Instructions for the task: Go through the entries, filter for the word "click", and copy every line that has it.

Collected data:
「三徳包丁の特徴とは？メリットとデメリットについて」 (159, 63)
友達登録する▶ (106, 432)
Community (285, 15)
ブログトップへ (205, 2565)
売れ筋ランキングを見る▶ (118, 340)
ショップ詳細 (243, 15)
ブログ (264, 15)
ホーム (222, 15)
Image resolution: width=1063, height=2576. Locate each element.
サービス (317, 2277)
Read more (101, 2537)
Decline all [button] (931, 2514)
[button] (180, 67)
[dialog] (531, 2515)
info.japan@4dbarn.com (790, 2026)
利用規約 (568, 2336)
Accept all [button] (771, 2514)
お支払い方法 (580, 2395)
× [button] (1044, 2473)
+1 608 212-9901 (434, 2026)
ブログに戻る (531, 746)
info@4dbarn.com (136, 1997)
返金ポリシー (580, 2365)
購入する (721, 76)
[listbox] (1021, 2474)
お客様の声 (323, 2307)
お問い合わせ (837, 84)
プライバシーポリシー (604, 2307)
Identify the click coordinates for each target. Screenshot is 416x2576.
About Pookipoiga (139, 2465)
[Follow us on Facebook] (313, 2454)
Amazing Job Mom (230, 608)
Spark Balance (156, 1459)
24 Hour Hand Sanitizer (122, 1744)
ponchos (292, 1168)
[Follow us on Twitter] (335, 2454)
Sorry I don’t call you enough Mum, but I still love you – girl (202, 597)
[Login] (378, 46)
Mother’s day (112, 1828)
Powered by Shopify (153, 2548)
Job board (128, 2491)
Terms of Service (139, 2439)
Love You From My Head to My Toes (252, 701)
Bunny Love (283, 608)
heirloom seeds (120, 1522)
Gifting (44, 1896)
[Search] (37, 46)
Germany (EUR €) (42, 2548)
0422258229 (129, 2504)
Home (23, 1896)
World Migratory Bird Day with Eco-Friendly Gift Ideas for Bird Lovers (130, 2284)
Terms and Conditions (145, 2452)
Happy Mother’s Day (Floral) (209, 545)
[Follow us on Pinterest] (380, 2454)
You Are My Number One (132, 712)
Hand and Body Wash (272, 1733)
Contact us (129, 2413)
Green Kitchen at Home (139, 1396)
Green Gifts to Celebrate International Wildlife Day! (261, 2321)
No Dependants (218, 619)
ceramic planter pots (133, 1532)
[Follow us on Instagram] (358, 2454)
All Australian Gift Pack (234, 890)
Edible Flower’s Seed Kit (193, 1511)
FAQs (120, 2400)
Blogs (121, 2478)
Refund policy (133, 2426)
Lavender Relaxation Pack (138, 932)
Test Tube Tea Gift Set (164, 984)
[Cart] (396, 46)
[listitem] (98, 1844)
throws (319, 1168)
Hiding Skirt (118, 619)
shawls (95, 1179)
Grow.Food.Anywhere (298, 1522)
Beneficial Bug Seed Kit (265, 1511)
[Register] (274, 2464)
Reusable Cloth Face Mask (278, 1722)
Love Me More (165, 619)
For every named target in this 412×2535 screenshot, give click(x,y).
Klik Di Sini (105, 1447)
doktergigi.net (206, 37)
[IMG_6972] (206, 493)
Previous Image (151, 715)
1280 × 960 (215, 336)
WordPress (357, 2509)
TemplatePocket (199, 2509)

Task response:
Identify the click coordinates for each target. Screenshot is 416x2576.
For every named target in this 412×2535 screenshot, give click(x,y).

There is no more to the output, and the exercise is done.